Arrêtons-nous sur Tauriel. Inventée de toutes pièces, sa présence sert évidemment un objectif commercial, puisque si le livre est totalement dépourvu de personnages féminins (exception faite des Araignées voraces), un film de cette ampleur financière doit permettre l'identification du plus grand nombre. Mais cette Elfe des bois est surtout un tribut payé au cinématographiquement correct, lequel tient à ses quotas. Elle s'inclut dans toute une série d'entorses aux descriptions du roman, comme ce Roi des Elfes résolument queer, ce nain obèse (Bombur) décimant ses ennemis non pas malgré son surpoids mais bien grâce à lui, ces visages enfin noirs parmi les Hommes habitant Lacville. Ce dernier détail, rien moins qu'anodin, associé au fait que le plus cruel des Orques est albinos, s'emploie à récuser  tout racisme, accusation qui commençait à poindre devant cette opposition trop systématique au goût de certains, entre la noblesse des «blancs» et l’indignité des «noirs» ! Oui, Tauriel est bien une héroïne idéologique de plus. Reprenant à son compte des attributs classiquement masculins comme la bravoure ou les capacités décisionnelles, tout en conservant des valeurs féminines de protection et de soin, elle prouve que la dé-genrisation des comportements sert avant tout la domination d'un nouveau sexe, et sous une forme inédite : le maternage autoritaire.
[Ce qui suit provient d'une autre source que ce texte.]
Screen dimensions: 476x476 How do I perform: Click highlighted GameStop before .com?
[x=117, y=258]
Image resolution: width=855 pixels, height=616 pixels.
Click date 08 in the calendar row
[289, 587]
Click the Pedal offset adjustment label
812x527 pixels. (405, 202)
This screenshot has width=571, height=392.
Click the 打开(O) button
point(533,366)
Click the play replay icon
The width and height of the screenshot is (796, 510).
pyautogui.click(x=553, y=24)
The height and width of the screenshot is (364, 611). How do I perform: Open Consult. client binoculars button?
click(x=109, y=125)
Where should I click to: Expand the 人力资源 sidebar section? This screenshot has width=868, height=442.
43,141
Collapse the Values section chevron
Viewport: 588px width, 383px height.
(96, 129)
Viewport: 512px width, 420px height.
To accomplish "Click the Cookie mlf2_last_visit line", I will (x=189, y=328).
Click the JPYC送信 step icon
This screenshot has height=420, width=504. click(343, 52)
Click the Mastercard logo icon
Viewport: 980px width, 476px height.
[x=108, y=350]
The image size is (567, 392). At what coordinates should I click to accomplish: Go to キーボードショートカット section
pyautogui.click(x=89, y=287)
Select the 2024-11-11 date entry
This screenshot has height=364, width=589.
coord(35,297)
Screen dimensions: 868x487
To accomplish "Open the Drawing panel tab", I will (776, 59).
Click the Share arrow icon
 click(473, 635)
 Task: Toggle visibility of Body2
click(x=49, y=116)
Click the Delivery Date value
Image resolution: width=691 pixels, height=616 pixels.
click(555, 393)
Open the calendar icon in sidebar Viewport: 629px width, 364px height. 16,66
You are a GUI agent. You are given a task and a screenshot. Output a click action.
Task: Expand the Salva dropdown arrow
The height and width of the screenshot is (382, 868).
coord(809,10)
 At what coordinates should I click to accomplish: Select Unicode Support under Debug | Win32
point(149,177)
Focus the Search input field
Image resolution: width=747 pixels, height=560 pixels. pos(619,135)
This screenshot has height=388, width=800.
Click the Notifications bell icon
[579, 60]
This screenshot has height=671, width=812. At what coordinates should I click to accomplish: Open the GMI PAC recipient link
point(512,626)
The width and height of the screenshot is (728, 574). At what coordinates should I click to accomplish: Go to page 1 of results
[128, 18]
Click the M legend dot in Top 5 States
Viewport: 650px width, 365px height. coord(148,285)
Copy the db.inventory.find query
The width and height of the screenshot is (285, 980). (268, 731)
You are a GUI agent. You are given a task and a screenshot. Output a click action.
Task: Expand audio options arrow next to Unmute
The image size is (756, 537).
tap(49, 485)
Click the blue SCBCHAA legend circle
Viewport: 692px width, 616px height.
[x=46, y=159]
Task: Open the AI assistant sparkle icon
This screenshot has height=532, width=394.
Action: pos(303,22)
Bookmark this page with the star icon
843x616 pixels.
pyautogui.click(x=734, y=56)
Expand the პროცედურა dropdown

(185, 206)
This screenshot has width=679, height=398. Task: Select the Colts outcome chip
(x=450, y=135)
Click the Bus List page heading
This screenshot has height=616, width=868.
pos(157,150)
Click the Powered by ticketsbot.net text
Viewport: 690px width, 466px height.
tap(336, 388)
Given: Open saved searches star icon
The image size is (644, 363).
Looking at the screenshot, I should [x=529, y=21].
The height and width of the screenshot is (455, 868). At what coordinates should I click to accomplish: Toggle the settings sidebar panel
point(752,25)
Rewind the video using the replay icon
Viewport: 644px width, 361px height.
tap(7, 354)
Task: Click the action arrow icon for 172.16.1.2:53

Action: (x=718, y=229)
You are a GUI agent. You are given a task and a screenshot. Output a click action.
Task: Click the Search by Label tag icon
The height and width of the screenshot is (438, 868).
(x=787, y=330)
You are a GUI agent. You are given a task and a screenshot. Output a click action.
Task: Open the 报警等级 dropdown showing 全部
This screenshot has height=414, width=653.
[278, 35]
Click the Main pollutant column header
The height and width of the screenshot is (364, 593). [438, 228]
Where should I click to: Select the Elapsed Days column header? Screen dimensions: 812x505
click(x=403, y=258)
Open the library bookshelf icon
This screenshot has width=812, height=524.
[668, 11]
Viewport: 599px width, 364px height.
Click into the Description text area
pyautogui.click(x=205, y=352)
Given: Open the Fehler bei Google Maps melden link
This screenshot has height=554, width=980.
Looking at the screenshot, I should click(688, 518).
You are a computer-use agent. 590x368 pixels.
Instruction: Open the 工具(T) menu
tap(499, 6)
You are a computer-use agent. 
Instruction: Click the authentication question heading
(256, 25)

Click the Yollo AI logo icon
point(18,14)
C'est toutefois la place démesurée réservée à Azog qui modifie profondément l'âme du récit. L'anachronique histoire de vengeance entre cet orque et le Nain Thorin qui l'aurait blessé autrefois, transforme les pérégrinations des héros en fuite en avant. En rajoutant cette meute à leurs trousses, l'histoire contée tient alors davantage de la traque que de la quête. Ainsi contrairement au roman, n'y a t-il pas jamais d'attente, d'hésitation ou de rumination avant la Rencontre initiatique, car celle-ci se réduit à une succession d'obstacles, vite surmontés et vite oubliés. Chez Tolkien, la durée du trajet est capitale : c'est par le temps passé à prendre conscience de ce qu’on a perdu ou à espérer en ce qui va renaître, que l'on s'aguerrit. Ce n'est pas pour rien que des combats peuvent y être relatés en quelques lignes et des errances sur plusieurs pages (les films à l'inverse démultiplient les premiers et sacrifient les secondes). Remplacer la quête par la traque, c'est déclasser l'épiphanie du moment présent au nom de la crainte phobique de ce qui pourrait nous rattraper. C'est privilégier l'accumulation maladive qui refoule le passé aux épreuves de maturation qui le cristallise. C'est ne vivre l'événement que selon un principe de diversion, plutôt que d'y goûter une expérience précieuse. Poussée par les conséquences d'une faute (d'un péché?) autrefois commise, la course éperdue des héros jacksonniens leur interdit l’essentiel : considérer avec gravité ce qui s’effondre tout en s’inclinant devant les prévenances du Destin.

Homogénéisation forcenée sous couvert de diversité parodique, utilitarisme névrotique comme seul manière d’être au monde, voilà donc le Hobbit de Jackson. On ne peut faire plus contraire à l'esprit tolkienien. Privilégiant l'interdépendance entre toutes les manifestations de la Nature, et donc entre le «bien» et le «mal», interdépendance rendue efficiente par la différenciation même de chacune de ses parties, défendant une éthique de l'audace et de la responsabilité, faisant tout autant fi du remords et de la honte que de l'orgueil et de l'envie, celui-ci se révèle tout simplement irréductible à la morale volontariste et manichéenne d'Hollywood.